“En ese mismo día dos de ellos iban a una aldea llamada Emaús, distante de Jerusalén el espacio de sesenta estadios; y conversaban entre sí de todas las cosas que habían acontecido. Mientras así discurrían y conferenciaban recíprocamente, el mismo Jesús juntándose con ellos caminaba en su compañía; más sus ojos estaban como deslumbrados para que no lo reconociesen” (Lc. 23:13-16)

El diálogo era como una daga de dos bordes filos, fuera de la empuñadura, por donde la tomaran hería, más que la inteligencia ofuscada, lo más triste de  la conversación, era la ausencia del amor en el sentido propio de las palabras, sobresalían, pues, las recriminaciones mutuas, los defectos, las descalificaciones, más que un diálogo entre extraños, que por no conocerse suele, de entrada, ser cortés, parecía un lucha verbal entre dos acérrimos enemigos; y estaban tan ofuscados, uno, tratando de esclarecer las dudas y las malas interpretaciones, otra, negándose rotundamente a escuchar explicaciones de aquél al que ya no le tenía confianza, y probablemente deseaba ya no seguir amando, porque  así podía desquitar sus frustraciones sin remordimiento, por eso, había llegado al punto de preguntarse si realmente lo amaba, porque, no se explicaba que si sentía amor por él, jamás hubiera permitido que la insidia o el rencor, asentarán su residencia en un corazón que había tenido la oportunidad de haber conocido el verdadero amor.

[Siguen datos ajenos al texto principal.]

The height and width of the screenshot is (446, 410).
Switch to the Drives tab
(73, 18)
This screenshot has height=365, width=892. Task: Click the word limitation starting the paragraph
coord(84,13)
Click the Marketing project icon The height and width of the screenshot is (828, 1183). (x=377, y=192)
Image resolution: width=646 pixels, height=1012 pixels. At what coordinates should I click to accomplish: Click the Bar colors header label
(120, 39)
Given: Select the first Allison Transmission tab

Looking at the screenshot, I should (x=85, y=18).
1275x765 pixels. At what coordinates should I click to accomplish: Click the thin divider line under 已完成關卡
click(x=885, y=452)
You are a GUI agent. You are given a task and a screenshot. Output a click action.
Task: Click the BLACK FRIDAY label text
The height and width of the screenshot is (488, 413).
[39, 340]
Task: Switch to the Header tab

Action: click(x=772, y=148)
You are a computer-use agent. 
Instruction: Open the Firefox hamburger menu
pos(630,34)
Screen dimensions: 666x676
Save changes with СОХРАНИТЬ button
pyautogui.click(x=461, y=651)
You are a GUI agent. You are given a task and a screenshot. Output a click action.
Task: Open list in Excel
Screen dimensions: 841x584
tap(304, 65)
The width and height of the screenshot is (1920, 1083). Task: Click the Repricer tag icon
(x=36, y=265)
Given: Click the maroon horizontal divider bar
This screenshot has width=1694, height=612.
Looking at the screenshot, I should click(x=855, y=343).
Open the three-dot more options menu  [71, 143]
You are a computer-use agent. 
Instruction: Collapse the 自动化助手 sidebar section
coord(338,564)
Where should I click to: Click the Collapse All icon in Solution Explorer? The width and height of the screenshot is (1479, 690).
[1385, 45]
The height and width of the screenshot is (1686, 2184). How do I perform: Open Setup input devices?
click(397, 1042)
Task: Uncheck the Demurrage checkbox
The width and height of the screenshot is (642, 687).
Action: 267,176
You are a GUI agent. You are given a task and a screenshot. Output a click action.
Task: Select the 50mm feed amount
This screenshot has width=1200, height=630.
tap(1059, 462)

Pero es que la vida, siendo tan maravillosa y dulce, en ocasiones termina por tornarse horrible y empalagosa; porque no es lo mismo paladear la gloria y ver como otros buscan afanosamente endulzarse con lo que rebosa de aquello que se aprecia perfecto. Los malos días empezaron a convertirse en meses y los meses en malos años, y siempre, al tratar de arreglar sus diferencias, aparecía aquel muro de la ignominia, y cualquier vestigio del amor que los había unido, desaparecía; la filosa daga de la intransigencia amenazaba con horadar la unidad divina, y fue entonces cuando sin darse cuenta, alguien más estaba siempre presente en los difíciles momentos de la verdad; mas, la ceguera de la inconciencia no les permitía verlo, pero, sí tenían la oportunidad de escucharle a través de su conciencia, cuando llegaban aquellos momentos de paz a su alma. A ella le hablaba dulcemente y la invitaba a ver con los ojos del corazón, porque bien sabía, que es ahí donde reside la pureza de los sentimientos buenos, y siendo el amor el mayor de ellos, éste es inmune a los conflictos menores del exterior, por eso permanece eternamente inalterable. A él, lo reprendía con palabras de Padre y le recomendaba repasar sus enseñanzas, y le hacía ver que el único camino para ganar la vida eterna era renunciar a sí mismo.

En verdad les digo que lo más difícil de lograr en este mundo, es allegarse el amor verdadero de su familia, porque así como el Padre celestial se empeña en que todos sus hijos seamos buenos y alcancemos la vida eterna, así, en cada familia, cada uno de sus miembros antepone sus intereses a los intereses comunes que emanan del amor, porque aquél que es misericordioso con los extraños, pierde toda ganancia, cuando no lo es con los suyos; y aquél que reprochándole al otro la falta del amor por el prójimo, no se compadece del que igualmente reclama para sí misericordia, y no se le concede por procurársela a los demás.

Todos merecemos ser escuchados y comprendidos, todos merecemos ser perdonados de corazón y no sólo de palabra.

Oremos para que Dios nos conceda sabiduría y para que ésta siente su residencia en el corazón y no en la mente, porque se puede tener justificadamente la razón y ser duros de corazón.

Dios bendiga a nuestra familia y bendiga todos nuestros Domingos Familiares.